Some statically typed languages provide other features for polymorphism, which could match your criteria:

  • some languages offer generics (e.g. C# and Java). Generics allow polymorphism, but they rely on interface-like mechanisms, so I’m not sure if it fully meets your expectations;

  • one language offers template meta-programming (i.e C++ templates). It’s a kind of generic programming in which you are not required to use generic types. It allows compile-time polymorphism without relying neither on classes nor on explicit interfaces. It qualifies for your criteria, provided compile-time polymorphism is acceptable;

  • Some languages natively provide multiple dispatch (e.g. C# miltimethods). This is a special form of polymorphism based on the combination of run-time types of arguments. This mechanism could qualify for your criteria, since the polymorphism is implemented at the level of the method through a dispatch table.

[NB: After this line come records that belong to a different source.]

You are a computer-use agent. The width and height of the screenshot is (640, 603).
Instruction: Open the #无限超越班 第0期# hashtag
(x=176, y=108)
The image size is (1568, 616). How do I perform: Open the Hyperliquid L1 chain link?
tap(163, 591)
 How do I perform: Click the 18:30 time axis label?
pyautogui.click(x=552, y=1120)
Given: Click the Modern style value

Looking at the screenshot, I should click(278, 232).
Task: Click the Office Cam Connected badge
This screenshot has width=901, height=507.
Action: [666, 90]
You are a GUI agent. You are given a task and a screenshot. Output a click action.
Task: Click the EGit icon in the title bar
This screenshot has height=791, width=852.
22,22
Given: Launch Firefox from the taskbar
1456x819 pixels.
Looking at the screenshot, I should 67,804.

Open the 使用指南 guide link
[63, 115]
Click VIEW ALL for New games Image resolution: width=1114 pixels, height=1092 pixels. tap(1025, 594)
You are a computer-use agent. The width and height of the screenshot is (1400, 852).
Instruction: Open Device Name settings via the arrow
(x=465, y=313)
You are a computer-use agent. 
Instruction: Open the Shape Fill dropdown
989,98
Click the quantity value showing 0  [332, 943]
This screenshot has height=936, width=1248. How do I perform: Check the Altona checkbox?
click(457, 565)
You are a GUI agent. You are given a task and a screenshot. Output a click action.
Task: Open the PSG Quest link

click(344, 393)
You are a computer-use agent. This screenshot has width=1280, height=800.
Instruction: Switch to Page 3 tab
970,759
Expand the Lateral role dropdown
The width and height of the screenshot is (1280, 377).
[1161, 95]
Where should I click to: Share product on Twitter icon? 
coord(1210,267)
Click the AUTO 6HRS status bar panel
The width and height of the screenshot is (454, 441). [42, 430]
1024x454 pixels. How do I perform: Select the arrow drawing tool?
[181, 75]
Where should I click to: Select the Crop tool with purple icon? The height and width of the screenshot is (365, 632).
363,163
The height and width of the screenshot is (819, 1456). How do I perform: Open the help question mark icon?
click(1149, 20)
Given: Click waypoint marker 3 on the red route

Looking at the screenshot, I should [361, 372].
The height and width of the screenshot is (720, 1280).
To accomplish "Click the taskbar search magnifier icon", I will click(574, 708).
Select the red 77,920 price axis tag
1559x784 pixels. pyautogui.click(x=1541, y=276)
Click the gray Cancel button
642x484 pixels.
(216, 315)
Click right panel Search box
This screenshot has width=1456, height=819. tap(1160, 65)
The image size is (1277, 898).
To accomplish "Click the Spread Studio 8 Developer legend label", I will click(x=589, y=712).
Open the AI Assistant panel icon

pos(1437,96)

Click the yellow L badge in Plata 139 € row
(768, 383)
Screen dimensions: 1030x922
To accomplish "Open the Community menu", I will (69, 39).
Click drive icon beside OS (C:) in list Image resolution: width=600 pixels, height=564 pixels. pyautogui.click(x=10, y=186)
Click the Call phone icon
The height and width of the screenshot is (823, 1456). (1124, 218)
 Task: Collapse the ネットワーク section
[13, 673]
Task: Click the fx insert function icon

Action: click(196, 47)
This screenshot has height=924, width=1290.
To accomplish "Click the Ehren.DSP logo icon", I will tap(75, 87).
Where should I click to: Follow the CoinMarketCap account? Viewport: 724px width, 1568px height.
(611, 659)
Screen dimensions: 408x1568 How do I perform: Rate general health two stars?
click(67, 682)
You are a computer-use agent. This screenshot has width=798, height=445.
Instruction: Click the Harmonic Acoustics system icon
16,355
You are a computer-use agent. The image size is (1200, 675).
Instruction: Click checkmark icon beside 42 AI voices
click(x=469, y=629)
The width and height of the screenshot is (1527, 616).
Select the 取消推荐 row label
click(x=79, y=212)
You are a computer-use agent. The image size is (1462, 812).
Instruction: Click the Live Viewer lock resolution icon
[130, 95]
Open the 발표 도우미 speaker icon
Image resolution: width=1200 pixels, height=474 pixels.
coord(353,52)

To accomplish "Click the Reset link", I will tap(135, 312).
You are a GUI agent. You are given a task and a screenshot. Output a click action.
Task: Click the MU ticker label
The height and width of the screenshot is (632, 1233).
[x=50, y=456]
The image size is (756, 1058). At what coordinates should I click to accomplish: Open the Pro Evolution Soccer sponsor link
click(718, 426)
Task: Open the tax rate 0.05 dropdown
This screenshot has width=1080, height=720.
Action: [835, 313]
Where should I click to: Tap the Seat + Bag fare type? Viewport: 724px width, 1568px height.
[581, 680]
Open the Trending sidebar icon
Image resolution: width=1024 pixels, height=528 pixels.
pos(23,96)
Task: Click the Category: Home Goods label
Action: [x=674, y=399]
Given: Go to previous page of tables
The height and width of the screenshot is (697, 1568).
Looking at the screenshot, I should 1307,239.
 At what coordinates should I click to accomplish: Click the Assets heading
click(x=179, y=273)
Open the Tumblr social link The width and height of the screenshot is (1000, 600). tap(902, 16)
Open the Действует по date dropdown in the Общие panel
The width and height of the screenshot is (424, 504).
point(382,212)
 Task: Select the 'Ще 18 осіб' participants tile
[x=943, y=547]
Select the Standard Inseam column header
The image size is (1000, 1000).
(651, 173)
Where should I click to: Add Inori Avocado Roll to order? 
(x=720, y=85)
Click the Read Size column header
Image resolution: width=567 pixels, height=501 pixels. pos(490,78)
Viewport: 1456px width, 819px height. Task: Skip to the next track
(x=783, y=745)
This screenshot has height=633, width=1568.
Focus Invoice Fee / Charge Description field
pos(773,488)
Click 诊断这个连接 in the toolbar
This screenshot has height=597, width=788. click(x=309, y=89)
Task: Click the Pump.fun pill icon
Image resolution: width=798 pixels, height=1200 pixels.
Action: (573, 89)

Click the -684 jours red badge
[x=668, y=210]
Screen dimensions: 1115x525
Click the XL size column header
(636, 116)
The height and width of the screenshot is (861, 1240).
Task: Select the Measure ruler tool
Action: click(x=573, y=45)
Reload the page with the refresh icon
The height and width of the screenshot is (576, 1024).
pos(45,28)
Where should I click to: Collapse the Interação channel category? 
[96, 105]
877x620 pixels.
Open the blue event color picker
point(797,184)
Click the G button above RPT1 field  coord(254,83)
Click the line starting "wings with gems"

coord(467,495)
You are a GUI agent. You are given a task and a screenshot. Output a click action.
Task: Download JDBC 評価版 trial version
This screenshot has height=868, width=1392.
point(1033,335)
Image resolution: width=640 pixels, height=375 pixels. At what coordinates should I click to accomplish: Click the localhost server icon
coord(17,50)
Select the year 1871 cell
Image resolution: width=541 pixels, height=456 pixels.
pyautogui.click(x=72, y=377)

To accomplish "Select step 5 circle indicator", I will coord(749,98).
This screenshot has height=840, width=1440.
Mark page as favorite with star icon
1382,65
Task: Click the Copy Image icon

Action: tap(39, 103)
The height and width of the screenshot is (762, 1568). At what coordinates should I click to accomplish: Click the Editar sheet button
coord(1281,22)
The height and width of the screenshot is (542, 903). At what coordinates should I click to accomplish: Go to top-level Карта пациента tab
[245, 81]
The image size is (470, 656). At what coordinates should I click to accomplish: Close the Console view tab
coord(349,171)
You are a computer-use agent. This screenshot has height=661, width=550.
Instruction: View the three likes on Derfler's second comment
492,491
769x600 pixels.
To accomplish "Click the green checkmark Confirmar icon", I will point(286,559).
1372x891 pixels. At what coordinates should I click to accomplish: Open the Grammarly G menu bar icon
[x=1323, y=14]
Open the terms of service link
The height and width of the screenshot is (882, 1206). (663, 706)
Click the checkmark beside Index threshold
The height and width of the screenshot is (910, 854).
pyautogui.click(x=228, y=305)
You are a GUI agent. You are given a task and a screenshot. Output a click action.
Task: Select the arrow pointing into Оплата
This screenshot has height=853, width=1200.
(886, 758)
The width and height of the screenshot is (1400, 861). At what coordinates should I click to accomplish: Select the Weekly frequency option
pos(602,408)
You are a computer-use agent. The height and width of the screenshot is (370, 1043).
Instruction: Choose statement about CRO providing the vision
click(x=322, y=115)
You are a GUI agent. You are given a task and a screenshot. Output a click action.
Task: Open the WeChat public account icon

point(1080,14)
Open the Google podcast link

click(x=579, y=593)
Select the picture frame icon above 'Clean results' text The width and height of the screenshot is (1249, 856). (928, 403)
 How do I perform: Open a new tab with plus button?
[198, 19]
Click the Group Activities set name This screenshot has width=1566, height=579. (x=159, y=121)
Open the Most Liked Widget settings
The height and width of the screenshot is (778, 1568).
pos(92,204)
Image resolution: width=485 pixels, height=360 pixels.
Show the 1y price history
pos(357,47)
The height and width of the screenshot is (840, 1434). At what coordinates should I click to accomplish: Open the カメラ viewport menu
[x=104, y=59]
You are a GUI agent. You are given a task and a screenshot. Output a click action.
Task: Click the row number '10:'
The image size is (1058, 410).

  • Ada offers a type based polymorphism. Type-based means that you focus on abstract types for which you define the operations in which these intervenes. I’m not an Ada expert, but to me it looks nevertheless very much like a class from an OOP point of view. However polymorphism seems to be defined via the definition of parameter types in the operations. I’m not sure how it is implemented, but I suspect it could be a dispatch table at method level, similar to what is used in multimethods (maybe an Ada expert could comment on that hypotheses). So it could qualify to your criteria, since the polymorphism would be implemented without relying on subtyping.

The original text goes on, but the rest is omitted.